Bill's chip could be DESIRED'ing more initial advance - dunno why, just yet, but MEASURED must always display DESIRED within 1*, so your MEASURED is no problem - START always gets increased advance, even when ECT is at operating temperature, but will drop off to +8.5* (tuned) as ECT increases
My truck is still running v2.0 with D\M +8.5 and TDCO (selected) -1.5 - Bill upgraded that to v2.1, but the engine seemed to lose some performance, so went back to v2.0 - I've not had experience with further upgrades, as that's about the chronology where I lost primary interest in the 6.5 (CRD is much more interesting\challenging)

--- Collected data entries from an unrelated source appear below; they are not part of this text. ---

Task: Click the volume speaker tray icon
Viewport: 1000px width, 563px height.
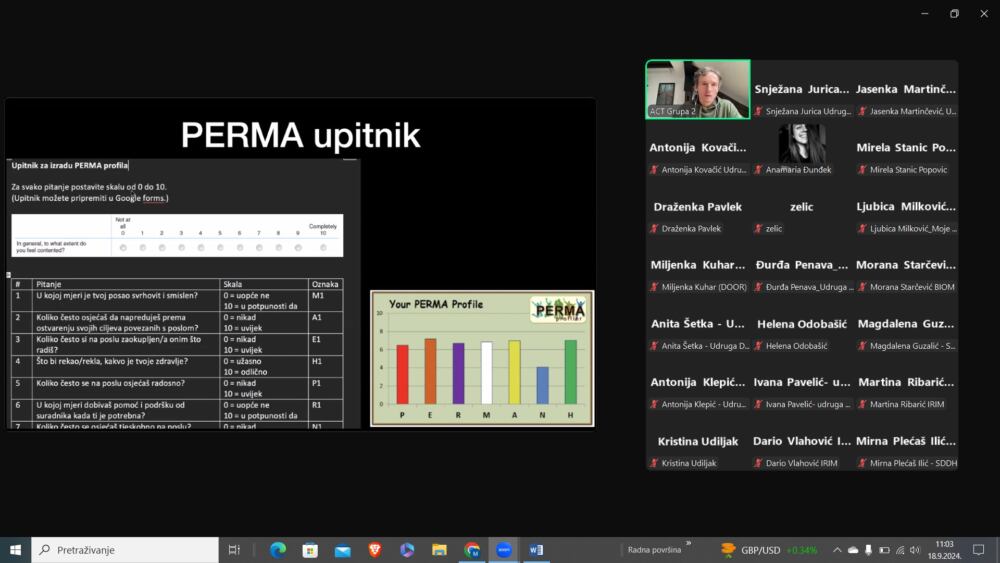Action: coord(915,550)
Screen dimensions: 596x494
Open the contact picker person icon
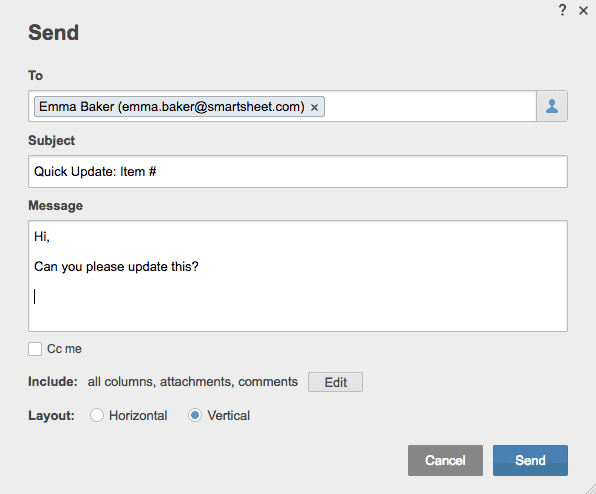[552, 106]
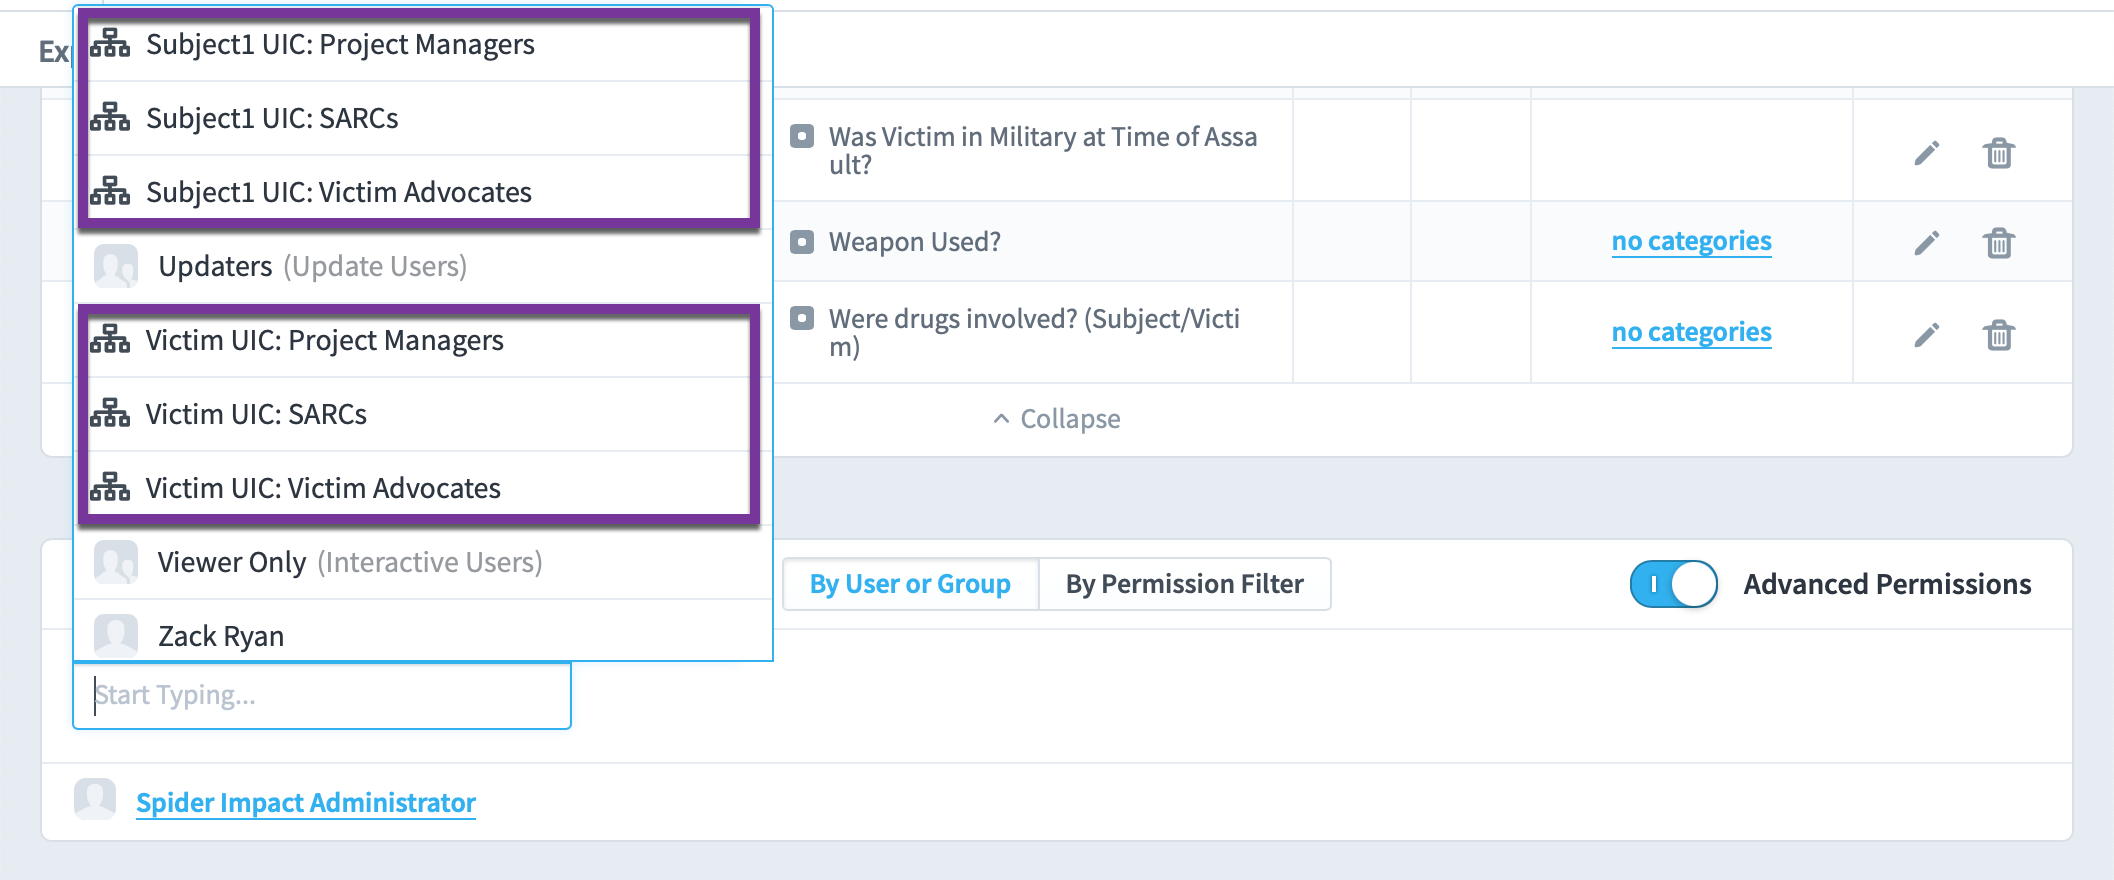Edit the Was Victim in Military field
The height and width of the screenshot is (880, 2114).
1926,153
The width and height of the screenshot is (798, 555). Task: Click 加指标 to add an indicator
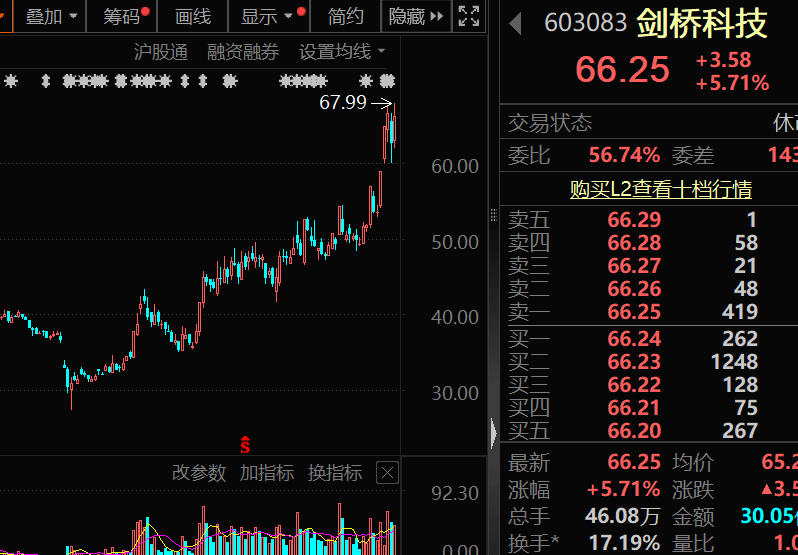267,473

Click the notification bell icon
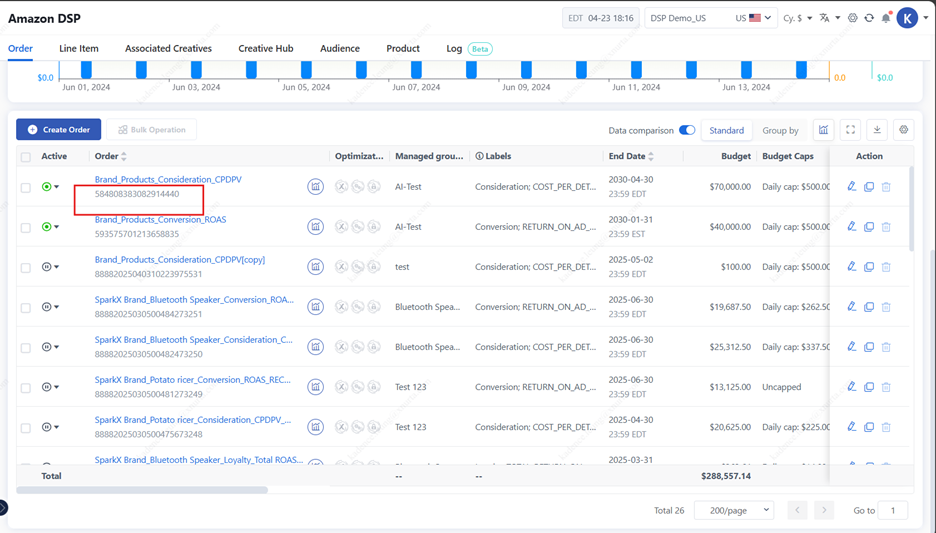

Increased timing (advance) moves power development upward into the horsepower band, which is good for hi-performance but reduces low-end power, which is torque: Diesels are low-rpm torque-monsters - gassers (patooie!) are hi-rpm horsepower monsters (well, some of them are, anyway!) - gasoline is a quick-energy fuel, highly inflammable and violent but short-term duration, excellent for hi-rpm - Diesel fuel is a slow-energy fuel, difficult to ignite but increased duration - that means, not a high-rpm fuel in a mechanically-injected system, which the 6.5 got one of: all the fuel is injected in one burst, event-timing determined by IP position and injector pop-pressure - increased advance moves the injection event forward in time, necessary to allow complete burn at higher rpm - too much advance and the fuel is injected before cylinder temps have risen to combustion temperature, which cools the cylinder and delays combustion in a Diesel engine - gassers (you know!) with too much advance, being spark-infested, just ping and rattle and try to sound like a Diesel - too little advance and the injection event continues after cyl pressure has dropped below combustion temperature, the flame goes out with resultant black smoke = reduced torque\power - Diesel fuel combustion duration (slow-burn) and mechanical injection (one burst) are the limiting factors in hi-rpm horsepower development - thus, my concern on the increased low-rpm advance, which would require the IP advanced position to be on the ragged edge of viable injection event timing
Comparing your analog clock\watch to the crankshaft and pistons in your engine, 12 being TDC 0* crankshaft with piston at the top of it's stroke, 6 is BDC 180* crank when piston is at the bottom, 3 (at 90*) being the maximum length of the lever the piston is pushing in order to rotate the crank - maximum torque would be developed at low rpm when maximum cylinder pressure pushes that lever when it is at maximum length in the arc between 2 o'clock and 4 o'clock - that is rather impractical, however, because cylinder pressure (and combustion temperature) drops at a non-linear rate as the piston drops, so we must needs start the injection\combustion event such that max cylinder pressure occurs much earlier at ~15*, which is between 12 (0*) and 1 (30*) - if the injection event is further advanced, max cyl pressure is also advanced, pushing on the lever earlier in the arc when it is even shorter, and as pressure begins falling off much sooner, we get reduced torque
To overcome this we would need more air volume in the cylinder, such that cylinder pressure increases more rapidly, resulting in cylinder temperature increasing more rapidly with point of combustion temperature occuring earlier and cylinder pressure remaining hi much longer = more Boost at lower rpm, which will require more exhaust energy derived from increased BTU (air and fuel) or smaller turbine, either of which increases low-rpm spool-up - 'course the smaller turbine then restricts output power at higher rpm where exhaust energy is normally high - hmmmm..........the GM-X series turbochargers seem to come to mind on reading that, right?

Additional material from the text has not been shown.